[[ Extracted entries, beginning ]]
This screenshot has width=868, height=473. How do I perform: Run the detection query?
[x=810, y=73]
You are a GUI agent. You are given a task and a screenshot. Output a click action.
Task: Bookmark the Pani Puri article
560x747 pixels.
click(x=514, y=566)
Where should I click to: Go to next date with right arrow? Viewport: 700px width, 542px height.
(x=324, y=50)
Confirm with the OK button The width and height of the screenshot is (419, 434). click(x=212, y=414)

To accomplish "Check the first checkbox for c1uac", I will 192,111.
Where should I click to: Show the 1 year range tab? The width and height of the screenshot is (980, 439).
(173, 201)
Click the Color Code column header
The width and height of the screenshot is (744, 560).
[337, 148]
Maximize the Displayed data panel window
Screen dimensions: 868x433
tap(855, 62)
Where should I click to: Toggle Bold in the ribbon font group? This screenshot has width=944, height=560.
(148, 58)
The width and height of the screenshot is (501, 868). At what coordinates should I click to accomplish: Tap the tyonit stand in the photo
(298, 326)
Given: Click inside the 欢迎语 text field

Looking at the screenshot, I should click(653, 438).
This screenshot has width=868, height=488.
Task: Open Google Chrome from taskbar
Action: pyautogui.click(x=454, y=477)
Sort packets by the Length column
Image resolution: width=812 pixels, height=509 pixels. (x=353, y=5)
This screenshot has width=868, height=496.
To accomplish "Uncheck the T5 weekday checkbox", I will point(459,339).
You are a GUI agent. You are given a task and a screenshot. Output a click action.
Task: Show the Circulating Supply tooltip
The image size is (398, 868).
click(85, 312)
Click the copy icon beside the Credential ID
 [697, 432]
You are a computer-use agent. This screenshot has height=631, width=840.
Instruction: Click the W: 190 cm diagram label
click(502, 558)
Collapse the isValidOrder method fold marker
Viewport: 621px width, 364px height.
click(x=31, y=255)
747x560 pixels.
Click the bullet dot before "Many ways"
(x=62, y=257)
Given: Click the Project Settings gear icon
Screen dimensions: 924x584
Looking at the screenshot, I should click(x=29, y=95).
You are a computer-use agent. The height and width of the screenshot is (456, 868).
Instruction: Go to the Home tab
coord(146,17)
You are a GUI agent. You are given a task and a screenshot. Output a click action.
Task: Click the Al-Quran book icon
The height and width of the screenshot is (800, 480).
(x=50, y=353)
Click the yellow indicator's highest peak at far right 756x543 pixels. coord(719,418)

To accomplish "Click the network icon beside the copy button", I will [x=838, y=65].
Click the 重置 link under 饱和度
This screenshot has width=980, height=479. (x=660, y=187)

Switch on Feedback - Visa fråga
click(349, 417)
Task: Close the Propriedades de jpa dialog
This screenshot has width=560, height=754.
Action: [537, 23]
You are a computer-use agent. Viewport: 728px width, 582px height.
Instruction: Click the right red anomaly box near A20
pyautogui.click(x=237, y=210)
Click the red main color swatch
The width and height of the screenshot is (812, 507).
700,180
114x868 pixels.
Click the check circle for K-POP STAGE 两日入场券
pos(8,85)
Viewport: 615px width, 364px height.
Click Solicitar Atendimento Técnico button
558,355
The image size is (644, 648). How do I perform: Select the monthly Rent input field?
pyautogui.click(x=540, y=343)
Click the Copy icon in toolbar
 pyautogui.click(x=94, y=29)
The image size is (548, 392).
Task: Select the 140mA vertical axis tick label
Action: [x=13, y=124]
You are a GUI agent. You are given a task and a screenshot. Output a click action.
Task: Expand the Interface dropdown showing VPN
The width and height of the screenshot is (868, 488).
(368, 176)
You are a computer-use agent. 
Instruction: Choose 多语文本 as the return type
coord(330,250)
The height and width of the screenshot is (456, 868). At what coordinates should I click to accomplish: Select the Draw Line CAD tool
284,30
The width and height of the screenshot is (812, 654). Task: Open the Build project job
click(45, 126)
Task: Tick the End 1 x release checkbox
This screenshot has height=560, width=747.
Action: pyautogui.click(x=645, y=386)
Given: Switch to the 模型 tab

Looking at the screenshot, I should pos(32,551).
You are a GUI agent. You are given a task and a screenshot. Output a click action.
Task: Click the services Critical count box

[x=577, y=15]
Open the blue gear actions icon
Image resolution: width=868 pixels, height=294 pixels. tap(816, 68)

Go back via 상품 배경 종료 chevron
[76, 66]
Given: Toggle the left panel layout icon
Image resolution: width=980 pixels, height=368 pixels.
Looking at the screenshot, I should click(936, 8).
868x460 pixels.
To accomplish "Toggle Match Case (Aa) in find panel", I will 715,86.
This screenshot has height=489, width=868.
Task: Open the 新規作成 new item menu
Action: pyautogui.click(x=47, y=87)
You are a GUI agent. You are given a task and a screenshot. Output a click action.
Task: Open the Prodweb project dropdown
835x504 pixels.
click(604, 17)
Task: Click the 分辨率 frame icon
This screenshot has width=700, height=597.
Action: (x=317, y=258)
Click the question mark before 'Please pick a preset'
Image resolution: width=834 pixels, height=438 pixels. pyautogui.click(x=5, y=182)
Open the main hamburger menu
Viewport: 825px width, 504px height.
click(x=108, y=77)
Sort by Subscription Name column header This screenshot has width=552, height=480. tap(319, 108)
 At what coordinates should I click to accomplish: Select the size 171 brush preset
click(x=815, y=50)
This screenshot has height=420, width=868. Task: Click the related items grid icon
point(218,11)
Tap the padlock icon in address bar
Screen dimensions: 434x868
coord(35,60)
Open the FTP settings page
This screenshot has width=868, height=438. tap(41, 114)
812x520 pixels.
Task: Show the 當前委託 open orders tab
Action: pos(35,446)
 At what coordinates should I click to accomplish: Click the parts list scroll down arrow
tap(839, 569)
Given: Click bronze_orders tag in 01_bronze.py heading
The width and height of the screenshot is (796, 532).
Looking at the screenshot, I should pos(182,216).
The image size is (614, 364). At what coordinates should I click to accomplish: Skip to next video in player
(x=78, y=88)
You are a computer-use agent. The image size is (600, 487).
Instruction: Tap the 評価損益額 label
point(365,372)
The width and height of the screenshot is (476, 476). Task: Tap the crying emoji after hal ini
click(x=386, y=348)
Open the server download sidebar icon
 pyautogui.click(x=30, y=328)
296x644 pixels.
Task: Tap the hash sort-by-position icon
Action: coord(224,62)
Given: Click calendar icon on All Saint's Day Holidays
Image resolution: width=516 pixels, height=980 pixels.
[[ Extracted entries, end ]]
» **Your task**
In the records above, some lines hold the word "checkbox". Say how many, and nothing more.

» **Task answer**
3